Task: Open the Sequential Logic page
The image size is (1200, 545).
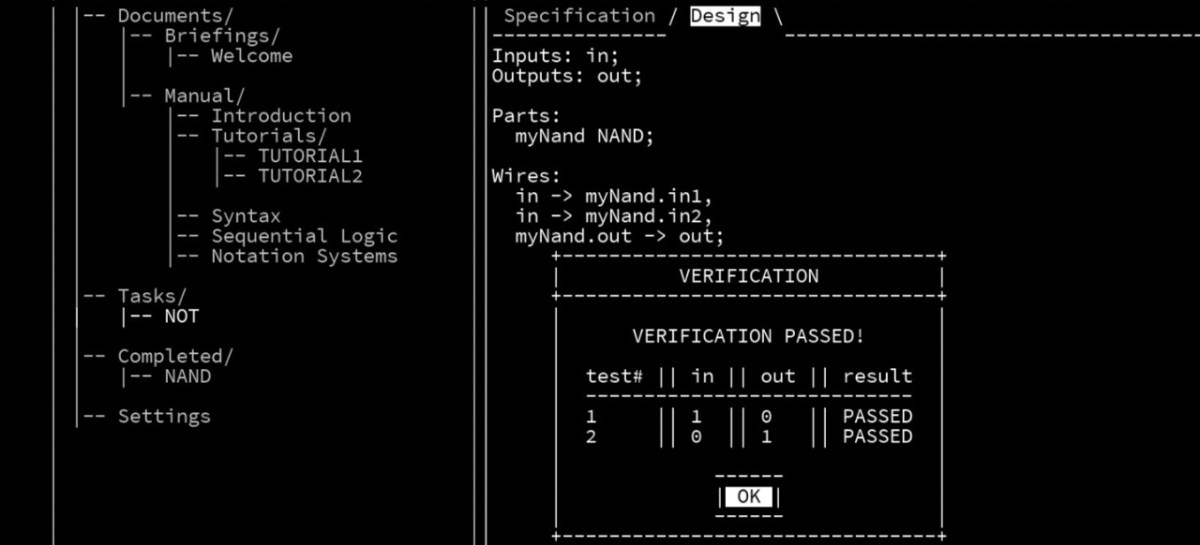Action: [x=304, y=236]
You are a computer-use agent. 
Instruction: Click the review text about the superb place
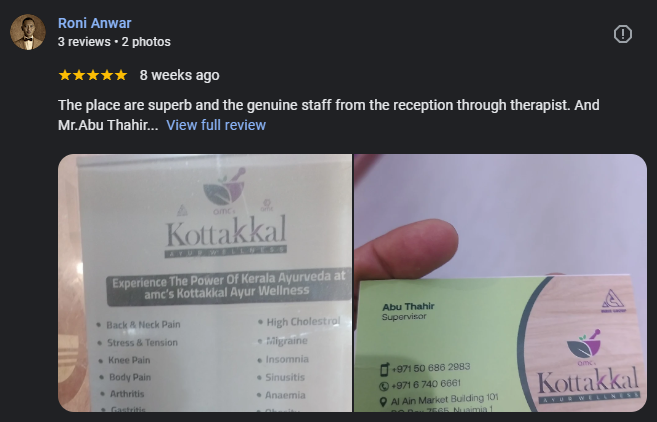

————————

_Your assignment_. Since the pictures are not wanted, copy only the text of the records above, exactly.

_Exercise solution_.
Task: Open the Sequential Logic page
The image size is (1200, 545).
Action: [x=304, y=236]
You are a computer-use agent. 
Instruction: Click the review text about the superb place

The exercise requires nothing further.